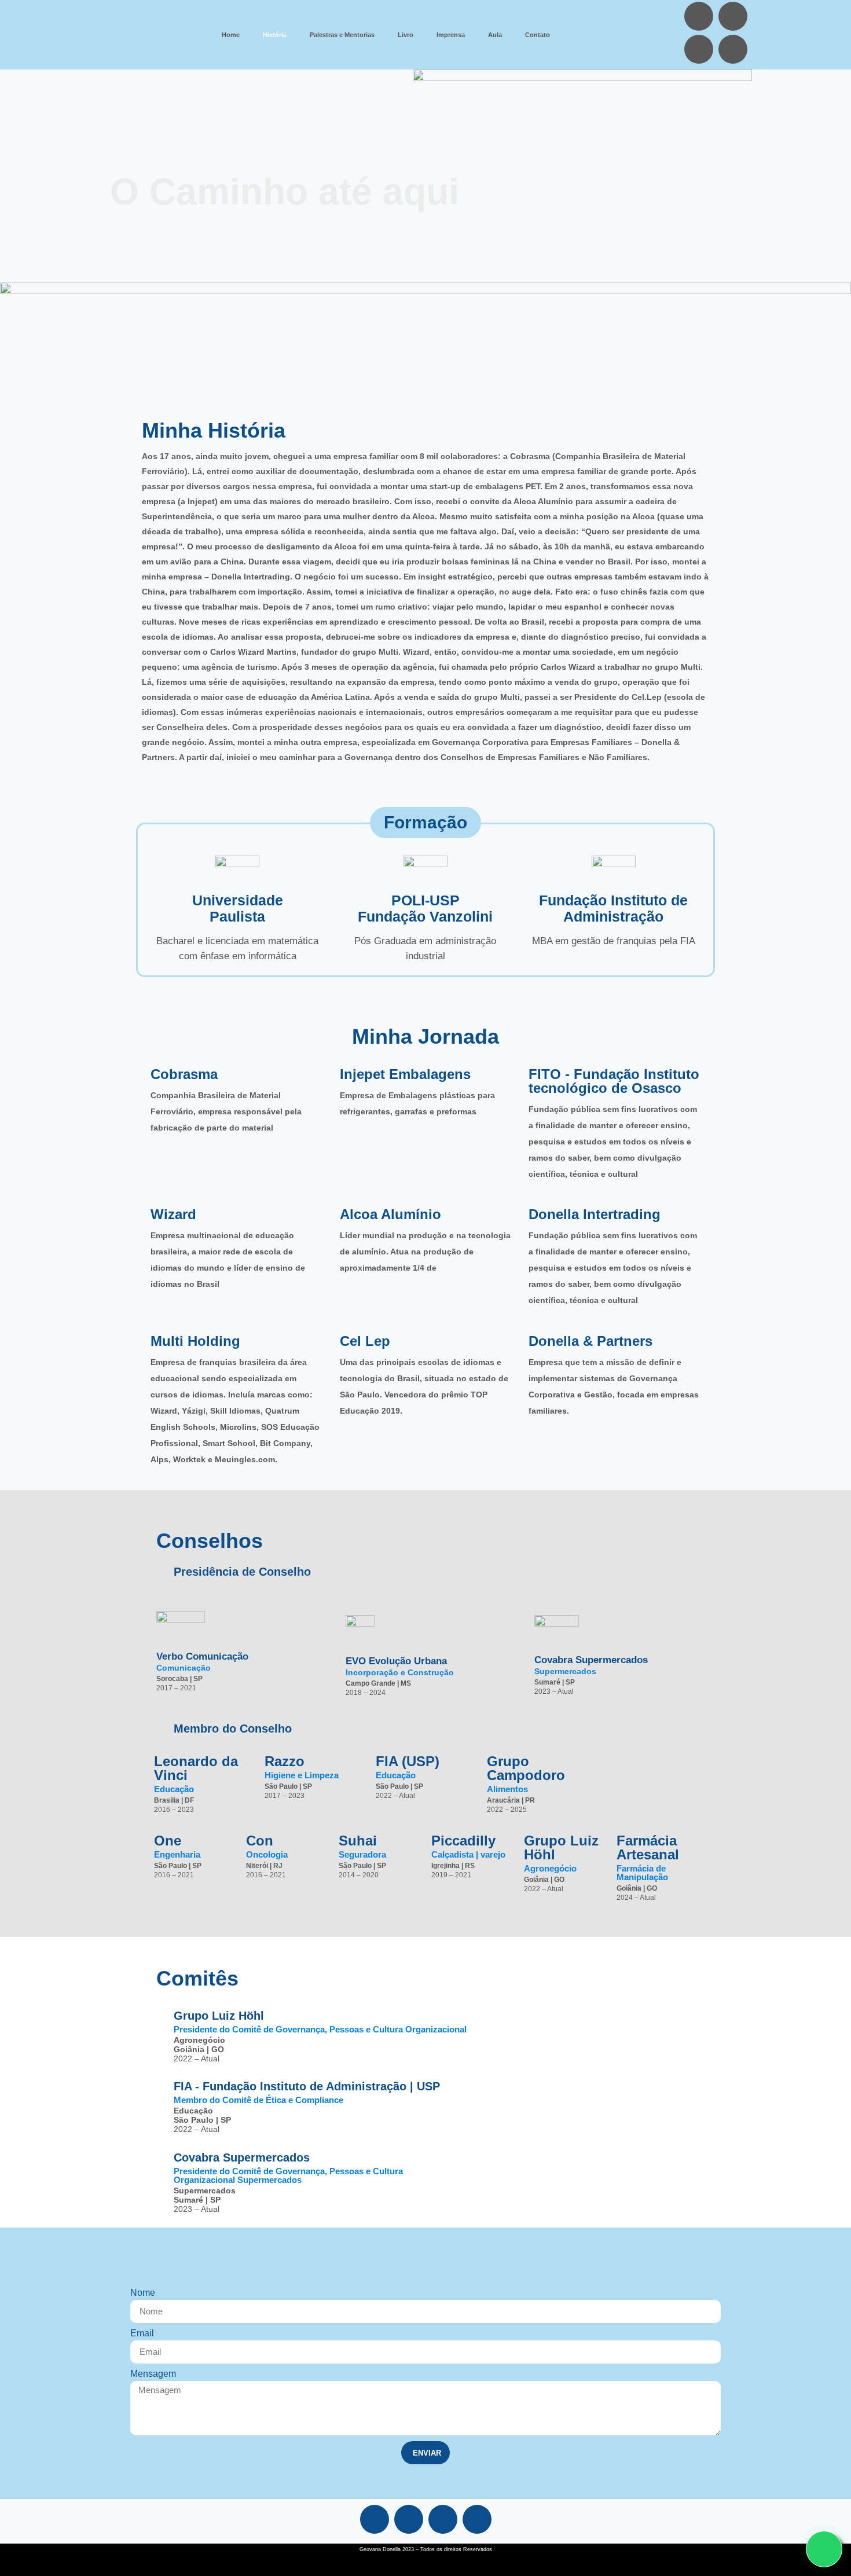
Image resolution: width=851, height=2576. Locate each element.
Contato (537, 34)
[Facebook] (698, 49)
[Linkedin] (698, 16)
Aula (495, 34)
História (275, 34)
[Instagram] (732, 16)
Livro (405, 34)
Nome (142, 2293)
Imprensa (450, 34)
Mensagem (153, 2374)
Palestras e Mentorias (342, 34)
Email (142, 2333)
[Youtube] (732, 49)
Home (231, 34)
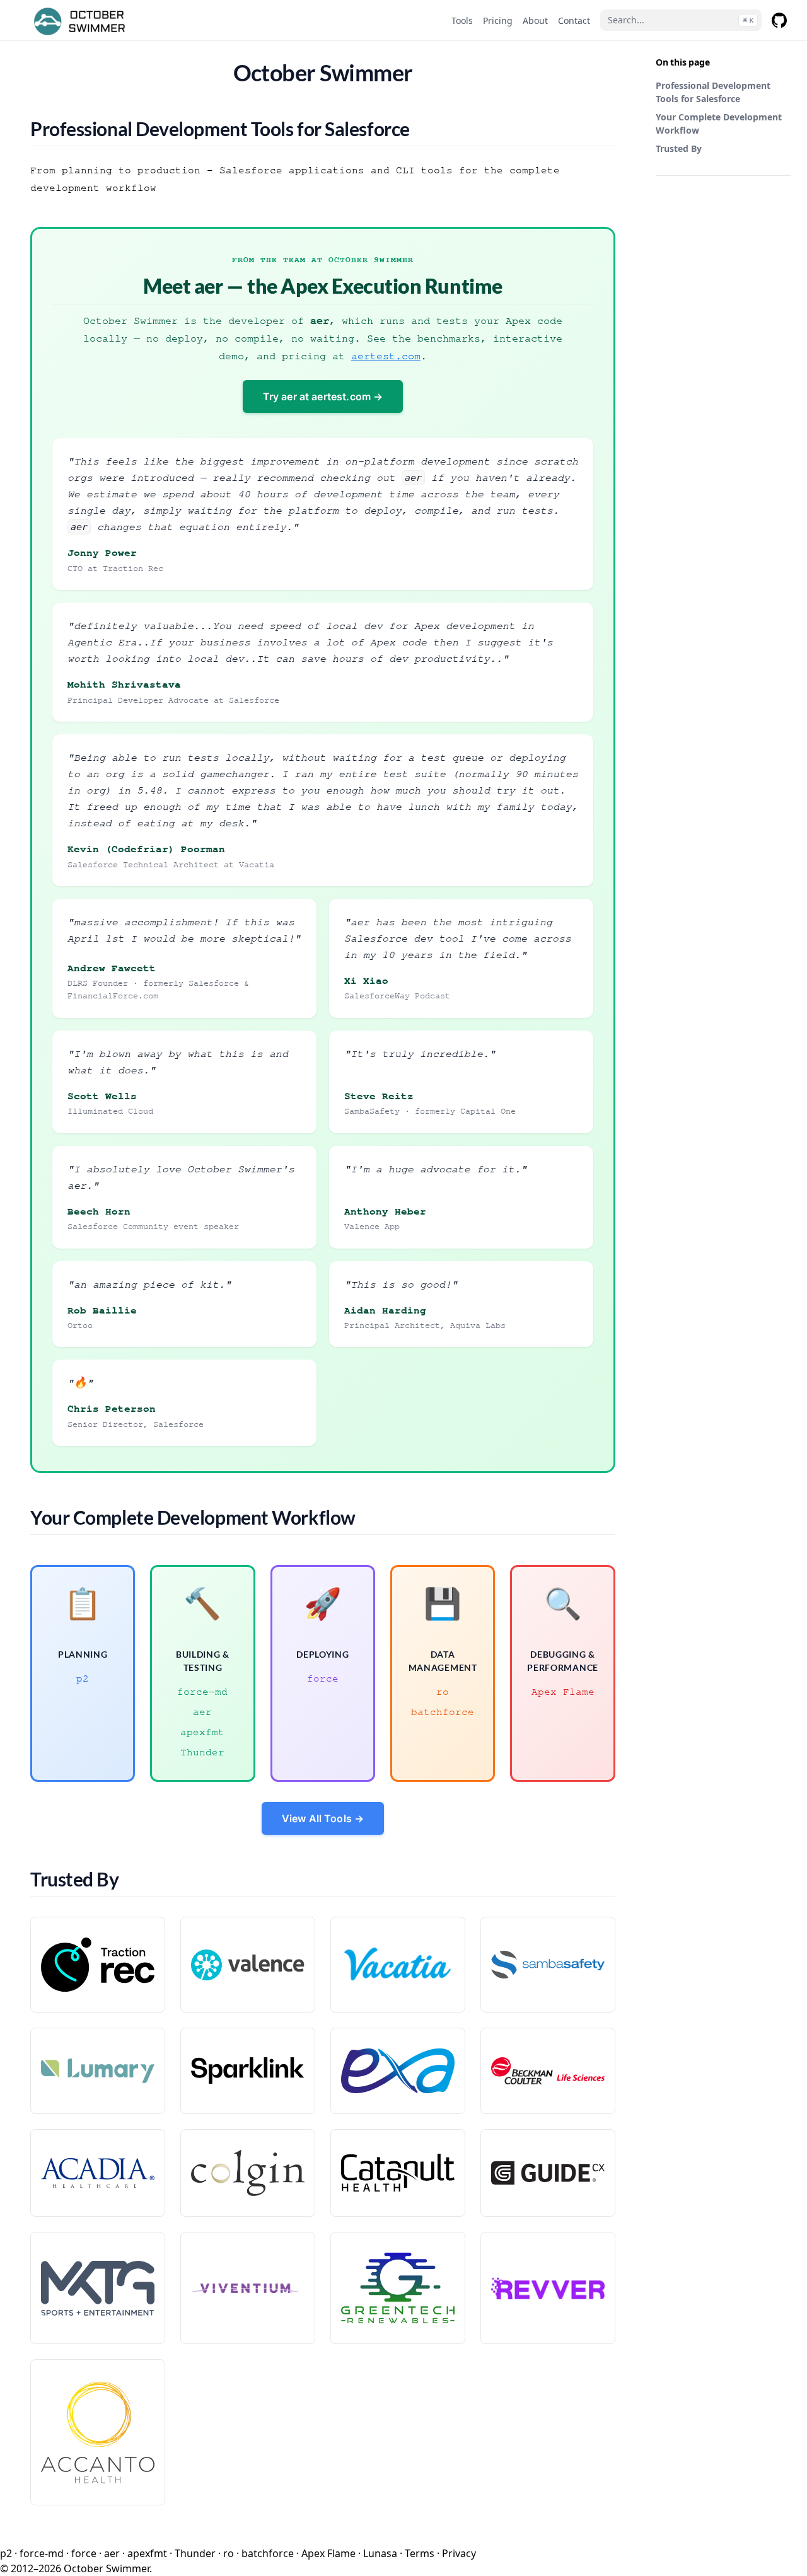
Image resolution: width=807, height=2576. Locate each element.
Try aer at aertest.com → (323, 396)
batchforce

_ _ _ _ _

#### WHAT THE TASK REQUIRES:
Nothing but the lines from the one holding "Nome (142, 2293)" through the final line of the records above belongs in the answer, each retyped exactly; omit the pictures.

#### RESPONSE TO THIS TASK:
Nome (142, 2293)
Imprensa (450, 34)
Mensagem (153, 2374)
Palestras e Mentorias (342, 34)
Email (142, 2333)
[Youtube] (732, 49)
Home (231, 34)
Image resolution: width=807, height=2576. Locate each element.
Try aer at aertest.com → (323, 396)
batchforce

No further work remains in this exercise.